Les institutions doivent faire preuve de vigilance afin que les réponses aux demandes soient données à temps

Plainte : L’Agence canadienne de développement international (ACDI) a tardé à répondre à une demande visant les communications électroniques entre le chef de cabinet du premier ministre et les fonctionnaires de l’ACDI.

Enquête : Le Commissariat a appris que le retard était dû à un manque d’attention de la part de l’ACDI et des fonctionnaires du Bureau du Conseil privé (BCP), qui avaient été consultés à propos des dossiers. Par exemple, l’ACDI a pris 22 mois pour établir quels dossiers correspondaient à la demande. À son tour, pendant 14 mois, le BCP n’a porté aucune attention à la demande de consultation. Personne à l’ACDI n’a fait de suivi, malgré la politique de cette dernière qui lui dicte de le faire quand les consultations prennent du retard.

Résultat : Un nouvel analyste de l’ACDI a communiqué avec le BCP pour s’enquérir du statut de la consultation. À la suite de cette démarche, le BCP a commencé à travailler sur le dossier et a répondu à l’ACDI deux mois plus tard.

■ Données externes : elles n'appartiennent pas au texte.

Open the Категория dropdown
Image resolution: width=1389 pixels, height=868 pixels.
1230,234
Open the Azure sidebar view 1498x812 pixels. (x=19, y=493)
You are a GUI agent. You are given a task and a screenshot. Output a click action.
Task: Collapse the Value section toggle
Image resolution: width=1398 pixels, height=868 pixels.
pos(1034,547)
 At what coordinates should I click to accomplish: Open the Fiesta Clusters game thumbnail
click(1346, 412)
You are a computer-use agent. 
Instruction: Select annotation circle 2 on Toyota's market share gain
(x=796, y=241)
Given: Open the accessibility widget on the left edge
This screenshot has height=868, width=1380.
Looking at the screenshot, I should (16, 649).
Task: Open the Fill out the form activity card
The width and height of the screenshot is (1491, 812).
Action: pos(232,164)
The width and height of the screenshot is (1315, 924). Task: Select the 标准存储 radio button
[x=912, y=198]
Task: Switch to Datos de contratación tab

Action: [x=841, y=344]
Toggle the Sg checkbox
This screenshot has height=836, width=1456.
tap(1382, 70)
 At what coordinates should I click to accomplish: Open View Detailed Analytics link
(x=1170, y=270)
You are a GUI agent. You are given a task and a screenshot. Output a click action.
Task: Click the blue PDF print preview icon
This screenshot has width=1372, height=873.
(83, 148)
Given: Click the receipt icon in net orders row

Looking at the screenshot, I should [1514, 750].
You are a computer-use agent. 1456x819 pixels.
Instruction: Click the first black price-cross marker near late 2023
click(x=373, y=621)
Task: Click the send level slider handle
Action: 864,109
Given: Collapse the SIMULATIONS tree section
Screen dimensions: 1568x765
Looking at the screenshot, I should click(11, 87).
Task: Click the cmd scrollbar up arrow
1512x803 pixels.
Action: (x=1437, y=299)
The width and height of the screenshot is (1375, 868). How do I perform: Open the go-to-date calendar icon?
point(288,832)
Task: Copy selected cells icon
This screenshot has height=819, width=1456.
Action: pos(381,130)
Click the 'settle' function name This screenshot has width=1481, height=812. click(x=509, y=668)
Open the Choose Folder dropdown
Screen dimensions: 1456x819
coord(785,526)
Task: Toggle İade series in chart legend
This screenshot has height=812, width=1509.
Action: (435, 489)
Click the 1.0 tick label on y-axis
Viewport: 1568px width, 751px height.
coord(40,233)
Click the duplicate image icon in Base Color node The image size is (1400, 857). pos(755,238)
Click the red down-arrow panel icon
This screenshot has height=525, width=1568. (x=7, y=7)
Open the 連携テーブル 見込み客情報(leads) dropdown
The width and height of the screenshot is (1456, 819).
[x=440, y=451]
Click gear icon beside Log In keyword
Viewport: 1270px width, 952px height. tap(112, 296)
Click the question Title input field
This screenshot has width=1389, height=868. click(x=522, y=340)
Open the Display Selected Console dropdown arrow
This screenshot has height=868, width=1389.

Position de la commissaire à l’information

  • L’institution qui reçoit une demande d’accès est ultimement responsable de répondre à temps, même si elle a besoin de consulter une autre institution. L’ACDI a manqué à ses responsabilités dans ce cas.
  • Les pratiques exemplaires dans le cas des consultations comprennent la nécessité de négocier avec l’institution consultée ou de lui demander une échéance; la surveillance du temps de réponse et le suivi à faire si nécessaire; enfin, la prise d’une décision concernant la divulgation lorsqu’on prévoit que la réponse à la consultation prendra du temps.